TDMA — Time Division Multiple Access. Digital transmission technology that operates in either 800MHz or 1900MHz frequency bands. The frequency band is split into a number of channels, so that several calls or data can share a single channel without interfering with one another.
CDMA — Code Division Multiple Access. Digital transmission technology that operates in the 800MHz or 1900MHz frequency bands. CDMA spreads the information contained in a particular signal over a much greater bandwidth than the original signal.
GSM — Global System for Mobile communications. Digital transmission technology that operates in the 900MHz and 1800MHz frequency bands in Asia and Europe, and 1900MHz in the U.S. GSM is currently the dominant digital mobile phone standard for Europe and Asia. While not originally popular in the U.S., many carriers are beginning to switch to GSM technology.
Now, if you are a traveller in the US, then you will need AMPS, CDMA, & GSM to cover all grounds. If you are in Singapore and travels to US occasionally, use the local TRI-BAND; GSM 900/1800/1900 should suffice. If you are buying from the US, just make sure they have GSM 900 or GSM 1800.
However, I should point out that all the phones you get there are simply not as nice or small as the ones you get here in Singapore and HongKong. Another thing, 6 months....Singapore and HongKong get all the newer models of phones here almost 6 months ahead of US. Example, when I first got my Motorala V60 here in Singapore thru DBS Bank, I went to US 4 months later, the Motorola sales people were surprised literally that I am already using it.
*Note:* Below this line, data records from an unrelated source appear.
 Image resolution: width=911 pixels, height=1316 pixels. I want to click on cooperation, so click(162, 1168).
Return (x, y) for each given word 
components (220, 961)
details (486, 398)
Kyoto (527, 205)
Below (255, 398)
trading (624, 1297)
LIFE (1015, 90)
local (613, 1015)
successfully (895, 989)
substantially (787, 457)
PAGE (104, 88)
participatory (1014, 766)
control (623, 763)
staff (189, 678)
They finally got it forsale 2 months later, an twice the price they sell here, for plans costing 3 times more per month.
24th January 2004, 02:18 AM
If you get those phones that uses "modes" and "bands" other then GSM 900/1900, Motorola in Singapore told me they do not provide servicing nor repairs. They may have engineers on R&D here but those people are not allowed to repair phones, their cheaper technicans do, who by the way are not trained to do the other modes and bands' phones. Never bothered to ask Nokia or Sony...
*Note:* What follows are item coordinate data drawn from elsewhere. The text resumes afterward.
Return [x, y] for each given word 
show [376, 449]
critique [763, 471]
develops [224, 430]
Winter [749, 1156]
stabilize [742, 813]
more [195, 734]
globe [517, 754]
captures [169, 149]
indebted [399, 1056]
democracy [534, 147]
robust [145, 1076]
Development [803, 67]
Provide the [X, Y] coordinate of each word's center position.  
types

24th January 2004, 02:18 AM
its better than you check whether the local operator is using the same types of operator frenquency service for that foreign set that you are buying, plus, better not to bring your fone to those major operator when you are using it to subscribe for new sim card as they can deny it cos' yours surely would not have the same local ida approved sticker
24th January 2004, 02:43 AM
actually, mine is an export set. :P i thought that its the model of the phone that determines if its a digital/analog/dual-band phone? And that the phone would automatically scan for the band?
24th January 2004, 02:59 AM
Originally Posted by Myst
do you have a ready sim card now for your coming set? as you know, local are either GSM900 or GSM1800, so, these are the working network supported, make sure your phone is using either of these, and if it's a tri-band, then obviously you will just have to decide which operator you prefer and get their sim card but most probably not using your set to registered at their place, as Singtel can disallow such non-IDA approved set to registered for a new SIM card from them.
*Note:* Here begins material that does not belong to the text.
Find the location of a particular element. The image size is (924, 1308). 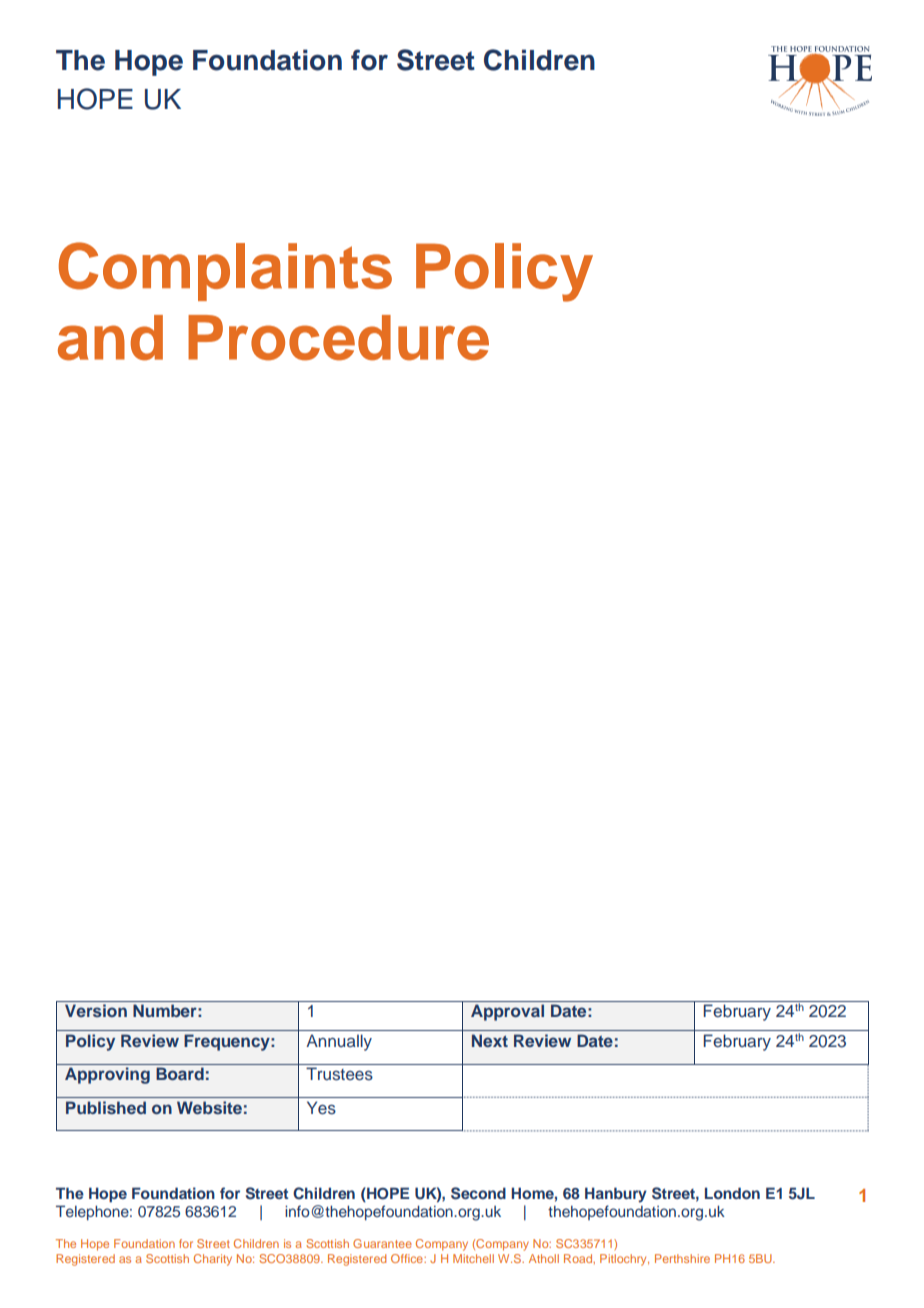

Procedure is located at coordinates (338, 338).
24th January 2004, 03:08 AM
actually i have been using the set for near on 2 yrs already.. using starthub... lol
24th January 2004, 05:22 PM
Thank you for your replies. Very cheem, will need time to digest! By the way, has anyone purchased from TrendMobile http://www.trendsmobile.com/main/default.asp
before? I want to get a handphone without signing a contract, and TrendMobile seems like a good seller. Very quick reply to my email and even has a 'shop' on ebay. Are the handphones considered import/grey? If so, what implications are there?